A grande estratégia chinesa – Opinião | O Estado de S. Paulo

Democracias liberais têm muito o que discutir em termos de coalizões internacionais

Alavancada pelo desempenho econômico mais extraordinário da história recente e provocada pelas tensões comerciais com os EUA, as demandas pelo desenvolvimento social da população e a pandemia, a China está acelerando sua grande estratégia de evolução interna e externa, política e econômica. Esta estratégia foi tema de um seminário promovido pelo Centro Empresarial Brasil-China com o historiador Jonathan Fenby.

“Duas facetas da estratégia chinesa são projetadas para se encaixar: o desenvolvimento econômico e o controle político em casa e fora”, resumiu Fenby. A China deve consolidar seu papel como economia que mais cresce – 5% em média pelos próximos 15 anos –, mas com a crescente ambição de influenciar a política externa e fortalecer o domínio do Partido Comunista na política interna.

Os pilares econômicos vêm sendo consolidados nos oito anos em que Xi Jinping está no poder: “Fortalecer a economia doméstica; impulsionar o consumo; encorajar tecnologias avançadas; remodelar as cadeias de valor; e reduzir os riscos gerados pelo padrão do crescimento do passado”. Já no exterior, “a China promoverá seus interesses tanto regionalmente quanto globalmente, buscando mais voz em organizações internacionais”.

Esta estratégia será implementada em um novo contexto: a cooperação com o Ocidente e o Japão, que marcou a trajetória da China desde os anos 70, foi em parte substituída pela rivalidade, por sua vez amplificada durante a administração de Donald Trump, em atritos que tocam a economia, a política, a sociedade e a tecnologia. Com Joe Biden, pode-se esperar mudanças de estilo – “com uma agenda mais coesa e, sobretudo, com mais consultas a seus aliados” –, mas não de orientação.

(DADOS ARMAZENADOS):

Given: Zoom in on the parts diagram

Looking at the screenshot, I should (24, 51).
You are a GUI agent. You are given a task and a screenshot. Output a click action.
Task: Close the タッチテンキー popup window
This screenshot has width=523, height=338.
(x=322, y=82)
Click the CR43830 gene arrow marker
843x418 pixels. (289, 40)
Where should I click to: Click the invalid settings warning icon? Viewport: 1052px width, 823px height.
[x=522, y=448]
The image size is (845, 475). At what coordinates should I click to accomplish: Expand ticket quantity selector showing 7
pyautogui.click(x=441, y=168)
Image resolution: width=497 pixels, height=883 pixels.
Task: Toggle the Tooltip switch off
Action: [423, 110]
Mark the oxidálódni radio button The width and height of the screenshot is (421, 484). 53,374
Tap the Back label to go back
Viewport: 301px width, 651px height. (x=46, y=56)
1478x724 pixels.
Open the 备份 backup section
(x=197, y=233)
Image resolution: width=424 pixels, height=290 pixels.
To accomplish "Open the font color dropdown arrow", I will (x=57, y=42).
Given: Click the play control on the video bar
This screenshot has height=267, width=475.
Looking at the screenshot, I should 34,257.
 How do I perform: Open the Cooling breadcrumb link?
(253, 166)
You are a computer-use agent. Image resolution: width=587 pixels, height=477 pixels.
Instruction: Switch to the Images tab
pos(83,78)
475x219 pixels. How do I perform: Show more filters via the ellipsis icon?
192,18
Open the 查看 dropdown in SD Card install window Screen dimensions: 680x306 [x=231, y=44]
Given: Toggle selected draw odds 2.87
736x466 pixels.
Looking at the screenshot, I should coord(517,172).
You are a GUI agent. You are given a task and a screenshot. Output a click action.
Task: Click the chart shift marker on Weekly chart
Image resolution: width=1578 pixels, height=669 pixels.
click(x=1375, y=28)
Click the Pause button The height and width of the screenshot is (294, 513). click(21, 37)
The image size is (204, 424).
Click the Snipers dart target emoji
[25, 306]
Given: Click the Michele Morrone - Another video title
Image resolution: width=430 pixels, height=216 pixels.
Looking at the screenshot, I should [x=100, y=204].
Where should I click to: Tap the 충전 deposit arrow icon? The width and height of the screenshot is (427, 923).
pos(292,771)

(REQUISITOS DO EXERCÍCIO):
1) Responda com base no texto sobre a grande estratégia chinesa:
(a) Segundo Fenby, quais são as duas facetas da estratégia chinesa projetadas para se encaixar?
(b) Qual crescimento médio a China deve ter pelos próximos 15 anos?
(c) Com Joe Biden, que tipo de mudança se pode esperar, e que tipo não?
2) Prossiga o texto sobre a grande estratégia chinesa a partir da última frase apresentada.
Os itens não têm nenhum papel nesta atividade.

(LISTA DE RESPOSTAS):
1)
(a) O desenvolvimento econômico e o controle político em casa e fora.
(b) 5% em média.
(c) Mudanças de estilo, com uma agenda mais coesa e mais consultas aos aliados, mas não mudanças de orientação.

2)
A comparação com a guerra fria é tentadora, mas tende mais a eludir do que a esclarecer. “A área de cooperação entre EUA e China é bem maior do que os pontos de desacordo.” De resto, a China é um adversário muito mais poderoso do que a URSS, com um mercado e uma tecnologia mais dinâmicos, um governo mais competente e uma economia mais integrada internacionalmente. A maioria dos países deseja manter boas relações tanto com os EUA como com a China.

Como parte de sua estratégia, a China deve facilitar o acesso ao mercado para empresas estrangeiras. Além de projetar uma “Nova Rota da Seda”, o país fechou no fim de 2020 um acordo de investimentos com a União Europeia e um acordo comercial com 14 países da Ásia-Pacífico. O mercado chinês desperta cada dia mais o apetite de empresas americanas e precisará reassegurar uma cadeia estável de fornecimento de commodities – algumas particularmente importantes para o Brasil, como o ferro, a soja e outros produtos agrícolas. Assim, China e EUA, bem como as demais democracias liberais, “têm muito a perder engajando-se em uma guerra fria”, afirmou Fenby.

As possibilidades de transações econômicas e de cooperação geopolítica – notadamente no combate às mudanças climáticas ou à pandemia – são promissoras. Contudo, se o seminário com Fenby, tendo sido pautado por um centro empresarial, pode ser escusado por não abordar questões políticas prementes – como as violências praticadas pelo Partido Comunista contra Hong Kong ou os muçulmanos de Xinjiang; seu desprezo pelos direitos humanos e acordos internacionais; ou as ameaças a Taiwan e aos países do Mar do Sul –, as lideranças políticas democráticas não podem se dar o direito de ignorá-las.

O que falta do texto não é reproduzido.